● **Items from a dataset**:
************
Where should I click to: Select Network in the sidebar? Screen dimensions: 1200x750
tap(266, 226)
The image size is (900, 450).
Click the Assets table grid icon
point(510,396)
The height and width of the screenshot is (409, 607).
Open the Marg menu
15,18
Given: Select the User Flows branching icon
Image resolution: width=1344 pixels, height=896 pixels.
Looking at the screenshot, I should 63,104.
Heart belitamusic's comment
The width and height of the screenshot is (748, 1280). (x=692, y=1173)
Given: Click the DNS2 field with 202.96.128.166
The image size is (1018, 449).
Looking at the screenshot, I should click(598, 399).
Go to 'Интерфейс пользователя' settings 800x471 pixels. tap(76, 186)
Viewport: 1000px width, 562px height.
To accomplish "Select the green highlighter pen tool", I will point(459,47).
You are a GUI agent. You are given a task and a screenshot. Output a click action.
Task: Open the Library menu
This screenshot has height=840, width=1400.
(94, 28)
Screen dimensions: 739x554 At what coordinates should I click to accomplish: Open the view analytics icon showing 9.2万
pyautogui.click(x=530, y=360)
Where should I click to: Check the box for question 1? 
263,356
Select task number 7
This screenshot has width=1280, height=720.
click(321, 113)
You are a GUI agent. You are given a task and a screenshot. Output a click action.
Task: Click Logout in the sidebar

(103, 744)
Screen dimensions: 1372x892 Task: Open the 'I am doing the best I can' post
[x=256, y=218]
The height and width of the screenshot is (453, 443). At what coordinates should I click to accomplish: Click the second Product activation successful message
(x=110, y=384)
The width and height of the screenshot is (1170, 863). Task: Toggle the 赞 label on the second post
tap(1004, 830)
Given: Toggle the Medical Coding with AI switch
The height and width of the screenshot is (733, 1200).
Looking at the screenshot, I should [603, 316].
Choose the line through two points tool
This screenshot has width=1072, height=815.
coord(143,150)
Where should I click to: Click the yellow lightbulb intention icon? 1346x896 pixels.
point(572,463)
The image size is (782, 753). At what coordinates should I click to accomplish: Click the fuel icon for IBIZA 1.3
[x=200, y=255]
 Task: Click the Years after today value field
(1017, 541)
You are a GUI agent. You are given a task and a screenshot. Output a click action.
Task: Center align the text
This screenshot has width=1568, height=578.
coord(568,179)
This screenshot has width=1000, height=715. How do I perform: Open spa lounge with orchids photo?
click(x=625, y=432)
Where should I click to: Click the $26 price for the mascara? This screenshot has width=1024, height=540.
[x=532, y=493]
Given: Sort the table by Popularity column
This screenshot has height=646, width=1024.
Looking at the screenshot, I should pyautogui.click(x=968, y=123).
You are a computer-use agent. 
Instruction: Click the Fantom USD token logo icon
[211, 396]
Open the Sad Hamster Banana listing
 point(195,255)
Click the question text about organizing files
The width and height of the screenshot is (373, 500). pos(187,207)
************
● **Directions**: Reproduce all of the data above, replacing each occurrence of "sidebar" with "side panel". Keep everything else the same.

● **Answer for this exercise**:
Where should I click to: Select Network in the side panel? Screen dimensions: 1200x750
tap(266, 226)
The image size is (900, 450).
Click the Assets table grid icon
point(510,396)
The height and width of the screenshot is (409, 607).
Open the Marg menu
15,18
Given: Select the User Flows branching icon
Image resolution: width=1344 pixels, height=896 pixels.
Looking at the screenshot, I should 63,104.
Heart belitamusic's comment
The width and height of the screenshot is (748, 1280). (x=692, y=1173)
Given: Click the DNS2 field with 202.96.128.166
The image size is (1018, 449).
Looking at the screenshot, I should click(598, 399).
Go to 'Интерфейс пользователя' settings 800x471 pixels. tap(76, 186)
Viewport: 1000px width, 562px height.
To accomplish "Select the green highlighter pen tool", I will point(459,47).
You are a GUI agent. You are given a task and a screenshot. Output a click action.
Task: Open the Library menu
This screenshot has height=840, width=1400.
(94, 28)
Screen dimensions: 739x554 At what coordinates should I click to accomplish: Open the view analytics icon showing 9.2万
pyautogui.click(x=530, y=360)
Where should I click to: Check the box for question 1? 
263,356
Select task number 7
This screenshot has width=1280, height=720.
click(321, 113)
You are a GUI agent. You are given a task and a screenshot. Output a click action.
Task: Click Logout in the side panel

(103, 744)
Screen dimensions: 1372x892 Task: Open the 'I am doing the best I can' post
[x=256, y=218]
The height and width of the screenshot is (453, 443). At what coordinates should I click to accomplish: Click the second Product activation successful message
(x=110, y=384)
The width and height of the screenshot is (1170, 863). Task: Toggle the 赞 label on the second post
tap(1004, 830)
Given: Toggle the Medical Coding with AI switch
The height and width of the screenshot is (733, 1200).
Looking at the screenshot, I should [603, 316].
Choose the line through two points tool
This screenshot has width=1072, height=815.
coord(143,150)
Where should I click to: Click the yellow lightbulb intention icon? 1346x896 pixels.
point(572,463)
The image size is (782, 753). At what coordinates should I click to accomplish: Click the fuel icon for IBIZA 1.3
[x=200, y=255]
 Task: Click the Years after today value field
(1017, 541)
You are a GUI agent. You are given a task and a screenshot. Output a click action.
Task: Center align the text
This screenshot has width=1568, height=578.
coord(568,179)
This screenshot has width=1000, height=715. How do I perform: Open spa lounge with orchids photo?
click(x=625, y=432)
Where should I click to: Click the $26 price for the mascara? This screenshot has width=1024, height=540.
[x=532, y=493]
Given: Sort the table by Popularity column
This screenshot has height=646, width=1024.
Looking at the screenshot, I should pyautogui.click(x=968, y=123).
You are a computer-use agent. 
Instruction: Click the Fantom USD token logo icon
[211, 396]
Open the Sad Hamster Banana listing
 point(195,255)
Click the question text about organizing files
The width and height of the screenshot is (373, 500). pos(187,207)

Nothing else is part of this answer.